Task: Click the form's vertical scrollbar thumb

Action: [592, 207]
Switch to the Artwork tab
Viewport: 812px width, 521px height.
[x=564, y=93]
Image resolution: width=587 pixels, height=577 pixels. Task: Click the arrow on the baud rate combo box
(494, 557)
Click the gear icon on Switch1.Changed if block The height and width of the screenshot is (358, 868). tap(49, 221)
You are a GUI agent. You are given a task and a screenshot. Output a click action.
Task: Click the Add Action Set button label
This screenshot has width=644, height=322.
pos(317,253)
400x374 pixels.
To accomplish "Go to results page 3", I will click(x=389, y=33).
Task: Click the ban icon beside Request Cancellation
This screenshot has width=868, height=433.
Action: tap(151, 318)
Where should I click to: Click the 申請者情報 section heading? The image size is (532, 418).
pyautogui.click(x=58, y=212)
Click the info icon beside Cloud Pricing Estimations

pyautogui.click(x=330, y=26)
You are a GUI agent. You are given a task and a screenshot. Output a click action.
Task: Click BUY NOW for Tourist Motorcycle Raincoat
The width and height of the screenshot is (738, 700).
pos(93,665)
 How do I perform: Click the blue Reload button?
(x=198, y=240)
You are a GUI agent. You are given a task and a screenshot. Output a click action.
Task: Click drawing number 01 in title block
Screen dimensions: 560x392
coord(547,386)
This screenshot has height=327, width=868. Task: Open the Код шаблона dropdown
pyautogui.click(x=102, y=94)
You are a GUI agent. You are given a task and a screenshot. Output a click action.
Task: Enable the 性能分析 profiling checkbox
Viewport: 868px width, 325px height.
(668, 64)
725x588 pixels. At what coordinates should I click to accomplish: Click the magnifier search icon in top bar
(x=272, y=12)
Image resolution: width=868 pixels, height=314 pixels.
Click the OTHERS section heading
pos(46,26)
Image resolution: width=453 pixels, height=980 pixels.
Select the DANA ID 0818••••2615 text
━━━━━━
(TASK PROMPT):
The entries above must be copied verbatim. Leave none out.

(EXERCISE ANSWER):
Task: Click the form's vertical scrollbar thumb

Action: [592, 207]
Switch to the Artwork tab
Viewport: 812px width, 521px height.
[x=564, y=93]
Image resolution: width=587 pixels, height=577 pixels. Task: Click the arrow on the baud rate combo box
(494, 557)
Click the gear icon on Switch1.Changed if block The height and width of the screenshot is (358, 868). tap(49, 221)
You are a GUI agent. You are given a task and a screenshot. Output a click action.
Task: Click the Add Action Set button label
This screenshot has width=644, height=322.
pos(317,253)
400x374 pixels.
To accomplish "Go to results page 3", I will click(x=389, y=33).
Task: Click the ban icon beside Request Cancellation
This screenshot has width=868, height=433.
Action: tap(151, 318)
Where should I click to: Click the 申請者情報 section heading? The image size is (532, 418).
pyautogui.click(x=58, y=212)
Click the info icon beside Cloud Pricing Estimations

pyautogui.click(x=330, y=26)
You are a GUI agent. You are given a task and a screenshot. Output a click action.
Task: Click BUY NOW for Tourist Motorcycle Raincoat
The width and height of the screenshot is (738, 700).
pos(93,665)
 How do I perform: Click the blue Reload button?
(x=198, y=240)
You are a GUI agent. You are given a task and a screenshot. Output a click action.
Task: Click drawing number 01 in title block
Screen dimensions: 560x392
coord(547,386)
This screenshot has height=327, width=868. Task: Open the Код шаблона dropdown
pyautogui.click(x=102, y=94)
You are a GUI agent. You are given a task and a screenshot. Output a click action.
Task: Enable the 性能分析 profiling checkbox
Viewport: 868px width, 325px height.
(668, 64)
725x588 pixels. At what coordinates should I click to accomplish: Click the magnifier search icon in top bar
(x=272, y=12)
Image resolution: width=868 pixels, height=314 pixels.
Click the OTHERS section heading
pos(46,26)
Image resolution: width=453 pixels, height=980 pixels.
Select the DANA ID 0818••••2615 text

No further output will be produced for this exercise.